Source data
# # # # # # #

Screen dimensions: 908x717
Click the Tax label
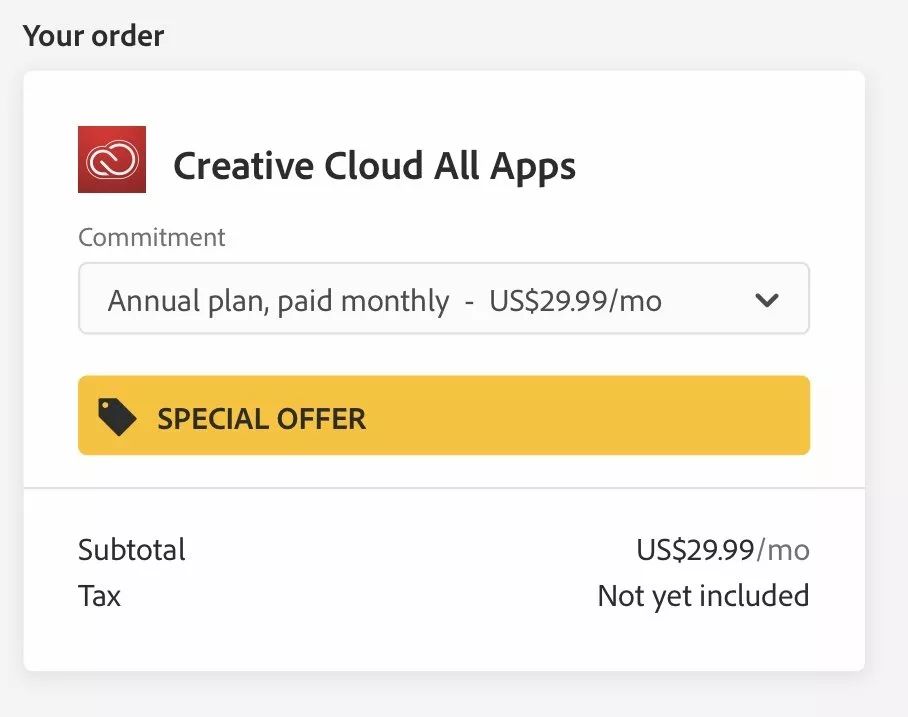(99, 596)
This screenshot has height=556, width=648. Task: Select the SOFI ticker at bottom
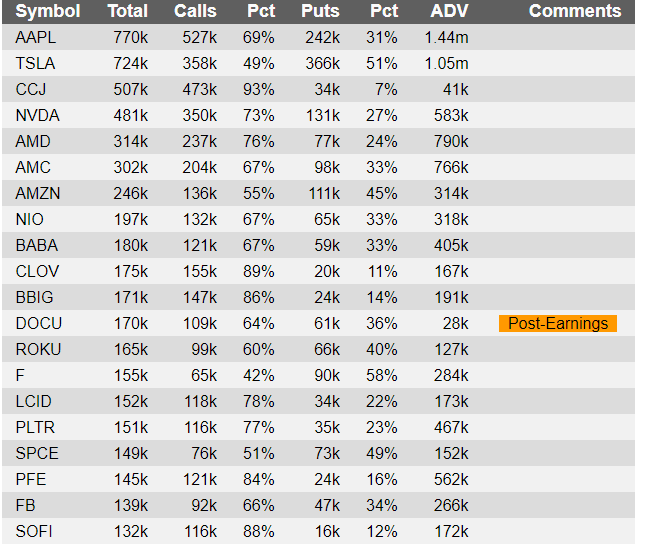click(34, 532)

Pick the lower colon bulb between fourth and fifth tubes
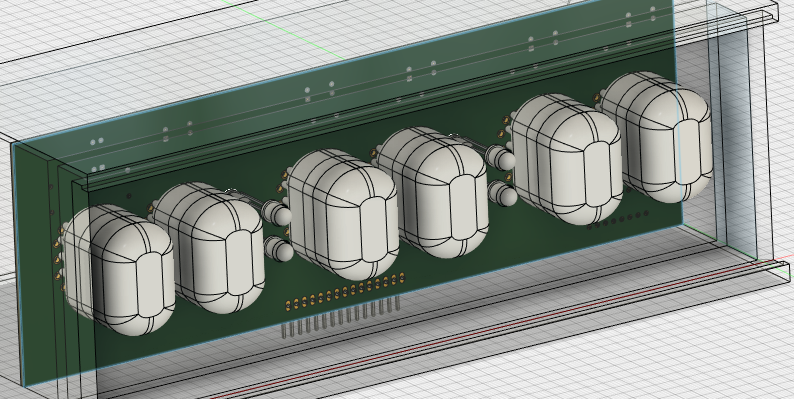[x=503, y=194]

# # # # # # #

EXERCISE PROMPT
Output only these lines, word for word: the line containing "Pick the lower" and every line after it through the last line of the data. Omit the pictures.

EXERCISE SOLUTION
Pick the lower colon bulb between fourth and fifth tubes
[x=503, y=194]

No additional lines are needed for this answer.